Empresas en dificultades

Cuando todavía resuenan los ecos de la reprimenda viral del empresario Kike Sarasola a algunos de sus roomies (empleados de Room Mate) por poner pegas a reincorporarse a sus puestos tras el ERTE ("¡No estáis de vacaciones, estáis en un ERTE!"), muchas voces apuntan que no solo está siendo un periodo difícil para los trabajadores. Las empresas también lo están pasando muy mal.

"Algunas ya han desaparecido o lo van a hacer próximamente", lamenta José María Fernández Mota, director del Área Laboral de MA Abogados. Y recalca que los líderes empresariales "además del estrés personal por la situación, cargan con una enorme preocupación por el futuro de sus empresas (la gran mayoría en España son pymes) a corto plazo". Este abogado pide a los trabajadores flexibilidad y empatía. "Porque tras varios meses de suspensión de actividad, es el momento de dar lo mejor de cada uno. Todos debemos arrimar el hombro en esta situación", reclama.

Que la paulatina vuelta a oficinas, tiendas e industrias se haya producido a las puertas del periodo vacacional ha supuesto para muchas empresas un alivio, pero también una complicación. Si la organización de las vacaciones del personal es normalmente una tarea que obliga a los responsables de gestionarla a hacer encaje de bolillos, en las actuales circunstancias mucho más. Laia Hernando, sales operator de Woffu, indica que nuevas casuísticas han venido a enredar ese ya de por sí complejo rompecabezas. "Por un lado, muchas empresas han solicitado a sus trabajadores concentrar las vacaciones en agosto, para así focalizar la actividad en el último cuatrimestre con todos los equipos disponibles". Una opción que, advierte, podría provocar "la 'desertificación' de la empresa durante ese mes si no se hace ordenadamente".

Al respecto, José María Fernández Mota recuerda que las empresas tienen la facultad de reorganizar el período de disfrute de las vacaciones atendiendo a las circunstancias organizativas.
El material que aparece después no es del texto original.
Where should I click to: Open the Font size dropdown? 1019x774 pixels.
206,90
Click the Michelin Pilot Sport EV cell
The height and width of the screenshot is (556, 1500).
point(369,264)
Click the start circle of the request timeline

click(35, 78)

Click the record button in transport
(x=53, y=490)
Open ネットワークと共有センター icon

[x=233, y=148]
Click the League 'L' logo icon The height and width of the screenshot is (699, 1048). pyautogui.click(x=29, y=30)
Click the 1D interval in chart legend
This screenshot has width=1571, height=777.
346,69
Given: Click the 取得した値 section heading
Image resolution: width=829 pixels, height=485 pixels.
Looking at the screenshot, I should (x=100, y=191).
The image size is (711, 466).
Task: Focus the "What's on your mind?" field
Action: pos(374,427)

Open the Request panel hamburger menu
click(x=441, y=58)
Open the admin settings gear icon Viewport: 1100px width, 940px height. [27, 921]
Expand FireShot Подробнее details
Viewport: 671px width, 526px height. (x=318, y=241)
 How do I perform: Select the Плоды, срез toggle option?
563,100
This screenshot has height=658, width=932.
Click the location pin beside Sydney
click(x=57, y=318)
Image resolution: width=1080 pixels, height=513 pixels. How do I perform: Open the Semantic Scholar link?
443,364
Pero, eso si, precisa, "siempre que haya pacto entre empresa y trabajador". Por esa razón, este especialista aconseja a las empresas "que busquen pactos y acuerdos con los trabajadores y sean muy pedagógicas y transparentes explicando la situación".

El lío de los ERTEs

Otro elemento desestabilizador es la gran cantidad de ERTEs en marcha. Una circunstancia que, comenta Laia Hernando, obliga a recalcular el periodo de descanso. "Al ser un ERTE una suspensión del trabajo temporal, los días de vacaciones no se devengarán en su totalidad y por ello se debería restar al saldo inicialmente asignado la parte no devengada". Fernández Mota aclara que hay que distinguir entre "los trabajadores que han estado en ERTE de suspensión (no han generado vacaciones durante ese tiempo), y los que han estado en ERTE de reducción (sí han seguido prestando jornada laboral y, por tanto, han generado vacaciones)".

"Hay cierta prisa de los trabajadores por cogerse las vacaciones lo antes posible, no vaya a ser que luego no sea posible viajar"

Con todo, ¿tienen motivos los trabajadores para sentirse cohibidos a la hora de pedir sus vacaciones por miedo a represalias o a lo que puedan pensar de ellos sus empresas? Desde el sindicato Comisiones Obreras, su director de RRHH, Carlos Rodríguez, asegura que ningún indicio apunta en esa dirección. "Total normalidad en ese sentido. Como mucho, sí hay cierta prisa de los trabajadores por cogerse las vacaciones lo antes posible, no vaya a ser que luego no sea posible viajar".

Además, remarca Elisa Sánchez, "todos necesitamos un respiro, una pausa, un oasis para recuperarnos de todo lo que ha pasado. Es necesario desconectar, descansar, relajarse, divertirse, compartir... En especial cuando las informaciones que nos llegan son de que pueden volver a producirse situaciones similares en octubre".